- [Tasks and exercises]:
[a] Could you print the passage of the Mars rovers text that opens with the words containing "The rovers were sent to Mars on" and closes with "mineralogy and texture."?
[b] What comes next in the piece on the Mars exploration rovers? Continue it from its final sentence.

[Text start]

Archive for August, 2008
Scientists get to have the coolest toys of all. Remember how you used to put a small camera in front of your remote control car so you can do some investigating and monitoring? Well, the Mars exploration rovers are like that, only with way better features. The rovers pack not only cameras but scientific tools as well, plus, they’re located in Mars.
The rovers were sent to Mars as part of NASA’s Mars Exploration Program, a long term robotic exploration of Mars, whose main mission is to look for signs indicating that Mars had abundant water supply and it harbored life some time before.
The rovers were sent to Mars on June 10 and July 7, 2003 and landed on Mars on January 3 and January 24, 2004 PST.
The rovers were named Spirit and Opportunity, they landed on the opposite sides of Mars. Spirit landed at the Gusev Crater, scientists suspect that this was a former lake, while Opportunity landed at the Meridiani Planum, where hematite is found.
Hematite is a mineral deposit that suggests previous water activity in Mars.
Panoramic Camera (PanCam) – Serves as the eyes of the rovers. It determines the structure of Mars’ terrain as well as mineralogy and texture.
Miniature Thermal Emission Spectrometer (Mini-Tes) – Located at the bottom of the rover. The Mini-Tes is used to identify rocks that are good candidates for further examination. It is also used to determine how the rocks formed and study the Martian atmosphere.

[Text end]
[Given data start]

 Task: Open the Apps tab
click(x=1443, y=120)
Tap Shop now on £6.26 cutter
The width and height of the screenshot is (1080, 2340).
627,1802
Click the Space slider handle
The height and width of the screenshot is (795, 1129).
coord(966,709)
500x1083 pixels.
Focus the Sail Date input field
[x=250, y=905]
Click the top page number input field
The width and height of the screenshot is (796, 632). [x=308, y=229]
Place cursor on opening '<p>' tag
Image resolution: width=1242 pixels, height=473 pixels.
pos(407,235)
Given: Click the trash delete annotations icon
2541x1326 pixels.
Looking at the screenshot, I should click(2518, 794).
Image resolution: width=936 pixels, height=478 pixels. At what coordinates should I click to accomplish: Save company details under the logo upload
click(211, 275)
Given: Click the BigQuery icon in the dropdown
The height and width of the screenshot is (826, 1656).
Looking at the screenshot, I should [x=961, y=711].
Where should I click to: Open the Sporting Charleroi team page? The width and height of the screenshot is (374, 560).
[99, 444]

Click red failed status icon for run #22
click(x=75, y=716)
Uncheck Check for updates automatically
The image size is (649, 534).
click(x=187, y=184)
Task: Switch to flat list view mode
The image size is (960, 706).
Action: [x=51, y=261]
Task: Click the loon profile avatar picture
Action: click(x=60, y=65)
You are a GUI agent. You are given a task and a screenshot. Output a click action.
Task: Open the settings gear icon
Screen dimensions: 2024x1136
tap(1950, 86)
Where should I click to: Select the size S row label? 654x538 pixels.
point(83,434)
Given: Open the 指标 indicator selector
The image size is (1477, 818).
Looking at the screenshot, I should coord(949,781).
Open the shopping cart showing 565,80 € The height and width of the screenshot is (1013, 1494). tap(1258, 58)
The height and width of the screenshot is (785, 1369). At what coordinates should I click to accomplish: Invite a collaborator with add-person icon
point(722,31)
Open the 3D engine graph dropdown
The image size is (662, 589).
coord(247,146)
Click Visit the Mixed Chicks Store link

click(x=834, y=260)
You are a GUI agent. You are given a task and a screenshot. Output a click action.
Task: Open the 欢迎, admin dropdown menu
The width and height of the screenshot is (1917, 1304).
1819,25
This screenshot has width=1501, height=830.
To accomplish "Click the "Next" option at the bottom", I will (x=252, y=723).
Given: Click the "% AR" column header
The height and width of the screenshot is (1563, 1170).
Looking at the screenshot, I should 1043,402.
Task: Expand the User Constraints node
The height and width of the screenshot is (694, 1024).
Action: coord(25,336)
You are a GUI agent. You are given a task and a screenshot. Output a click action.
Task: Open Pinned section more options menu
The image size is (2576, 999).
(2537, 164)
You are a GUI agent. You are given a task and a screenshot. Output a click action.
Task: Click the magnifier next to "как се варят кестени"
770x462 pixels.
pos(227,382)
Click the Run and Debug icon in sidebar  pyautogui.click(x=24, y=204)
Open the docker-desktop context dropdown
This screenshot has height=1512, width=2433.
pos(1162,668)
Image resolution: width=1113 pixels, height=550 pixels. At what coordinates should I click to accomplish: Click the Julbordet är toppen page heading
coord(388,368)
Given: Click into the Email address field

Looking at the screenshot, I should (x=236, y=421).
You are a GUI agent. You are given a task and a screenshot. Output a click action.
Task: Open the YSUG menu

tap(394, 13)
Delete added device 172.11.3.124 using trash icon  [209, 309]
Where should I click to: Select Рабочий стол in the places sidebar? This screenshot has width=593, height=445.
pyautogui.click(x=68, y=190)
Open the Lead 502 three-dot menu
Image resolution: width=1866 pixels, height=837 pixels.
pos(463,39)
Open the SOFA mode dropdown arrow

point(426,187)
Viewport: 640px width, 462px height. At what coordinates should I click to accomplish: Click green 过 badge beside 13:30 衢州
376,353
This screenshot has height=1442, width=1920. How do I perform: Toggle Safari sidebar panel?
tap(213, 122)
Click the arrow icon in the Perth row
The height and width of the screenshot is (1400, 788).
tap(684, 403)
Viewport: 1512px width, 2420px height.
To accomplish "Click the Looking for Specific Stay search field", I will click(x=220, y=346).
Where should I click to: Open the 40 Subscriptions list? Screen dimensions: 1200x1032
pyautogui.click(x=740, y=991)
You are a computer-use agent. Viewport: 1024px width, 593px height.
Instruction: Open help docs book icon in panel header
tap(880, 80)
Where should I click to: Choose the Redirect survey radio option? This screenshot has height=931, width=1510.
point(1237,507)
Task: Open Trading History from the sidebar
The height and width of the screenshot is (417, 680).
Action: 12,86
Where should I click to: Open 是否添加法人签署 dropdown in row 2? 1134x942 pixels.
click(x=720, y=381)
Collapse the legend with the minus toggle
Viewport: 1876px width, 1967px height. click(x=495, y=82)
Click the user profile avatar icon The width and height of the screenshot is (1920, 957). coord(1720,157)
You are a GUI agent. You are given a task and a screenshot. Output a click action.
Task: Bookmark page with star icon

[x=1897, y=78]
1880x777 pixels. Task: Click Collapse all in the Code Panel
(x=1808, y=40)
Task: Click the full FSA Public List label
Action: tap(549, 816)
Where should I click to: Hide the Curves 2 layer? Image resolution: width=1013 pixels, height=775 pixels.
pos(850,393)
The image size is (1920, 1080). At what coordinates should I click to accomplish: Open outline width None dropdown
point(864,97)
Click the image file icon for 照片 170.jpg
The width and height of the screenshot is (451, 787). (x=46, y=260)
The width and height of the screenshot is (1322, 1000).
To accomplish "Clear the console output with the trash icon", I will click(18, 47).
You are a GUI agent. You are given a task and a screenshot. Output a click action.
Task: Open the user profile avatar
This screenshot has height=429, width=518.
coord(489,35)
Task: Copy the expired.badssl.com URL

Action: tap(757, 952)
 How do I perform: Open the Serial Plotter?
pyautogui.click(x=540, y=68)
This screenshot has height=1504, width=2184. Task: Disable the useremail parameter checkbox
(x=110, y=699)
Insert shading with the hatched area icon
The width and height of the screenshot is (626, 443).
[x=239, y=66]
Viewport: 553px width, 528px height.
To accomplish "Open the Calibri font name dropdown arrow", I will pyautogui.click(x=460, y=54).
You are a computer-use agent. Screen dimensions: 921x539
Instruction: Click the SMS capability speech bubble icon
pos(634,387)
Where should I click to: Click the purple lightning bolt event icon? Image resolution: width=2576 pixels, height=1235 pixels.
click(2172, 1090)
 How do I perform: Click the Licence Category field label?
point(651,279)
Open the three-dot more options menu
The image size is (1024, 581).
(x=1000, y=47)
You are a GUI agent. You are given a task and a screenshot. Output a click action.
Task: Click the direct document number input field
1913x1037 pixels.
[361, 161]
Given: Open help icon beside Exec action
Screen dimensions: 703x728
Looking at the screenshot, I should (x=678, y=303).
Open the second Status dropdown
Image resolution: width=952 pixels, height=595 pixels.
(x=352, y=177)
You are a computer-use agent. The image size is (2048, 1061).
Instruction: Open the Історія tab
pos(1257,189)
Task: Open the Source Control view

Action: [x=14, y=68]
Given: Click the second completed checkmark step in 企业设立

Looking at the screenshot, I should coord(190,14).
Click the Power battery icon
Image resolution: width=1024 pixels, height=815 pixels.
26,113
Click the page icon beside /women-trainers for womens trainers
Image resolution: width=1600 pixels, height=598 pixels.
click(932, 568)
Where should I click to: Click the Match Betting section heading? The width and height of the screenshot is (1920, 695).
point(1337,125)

[Given data end]

- [Replies]:
[a]
The rovers were sent to Mars on June 10 and July 7, 2003 and landed on Mars on January 3 and January 24, 2004 PST.
The rovers were named Spirit and Opportunity, they landed on the opposite sides of Mars. Spirit landed at the Gusev Crater, scientists suspect that this was a former lake, while Opportunity landed at the Meridiani Planum, where hematite is found.
Hematite is a mineral deposit that suggests previous water activity in Mars.
Panoramic Camera (PanCam) – Serves as the eyes of the rovers. It determines the structure of Mars’ terrain as well as mineralogy and texture.

[b]
Mossbauer Spectrometer (MB) – Located on the arm of the rover and can actually be placed directly on a sample to be studied. It used to study rocks and soil with iron in them.
Alpha Particle X-Ray Spectrometer (APXS) – Determines the abundance of elements present in Martian rocks and soil.
Magnets – Used for collecting magnetic dust particles which will then be examined by the Mossbauer spectrometer and the Alpha Particle X-Ray Spectrometer.
Microscopic Imager (MI) - Used for close up images of Martian rocks and soil.
Rock Abrasion Tool (RAT) – Acts like a sweeper or hammer that removes particles on rocks to expose better quality materials that are worth examining.
Upon reaching Mars, the rovers are expected to travel 40 meters to 1 kilometer per day, which was exceeded by the rovers.
With the tools that Spirit and Opportunity has, they are like human geologists examining a site. It has arms that can put equipment directly on a rock or soil of interest, it has a magnifying lens, and if the rock is dirty or it wants to examine the inside of the rock, the Rat Abrasion Tool comes in Handy.
The rovers were launched using a Delta II 7925 launch vehicle. And, the same with other missions, the launch was a very suspenseful moment. We’ve had missions that failed during the launch phase so it’s very critical.
But the most suspenseful part of all is EDL phase or Entry, Descent and Landing. the purpose of the EDL is to make sure that the rovers arrive in Mars safely to be able to perform their task. There is a great risk that the mission could end at this phase. Here is a depiction of how the EDL goes.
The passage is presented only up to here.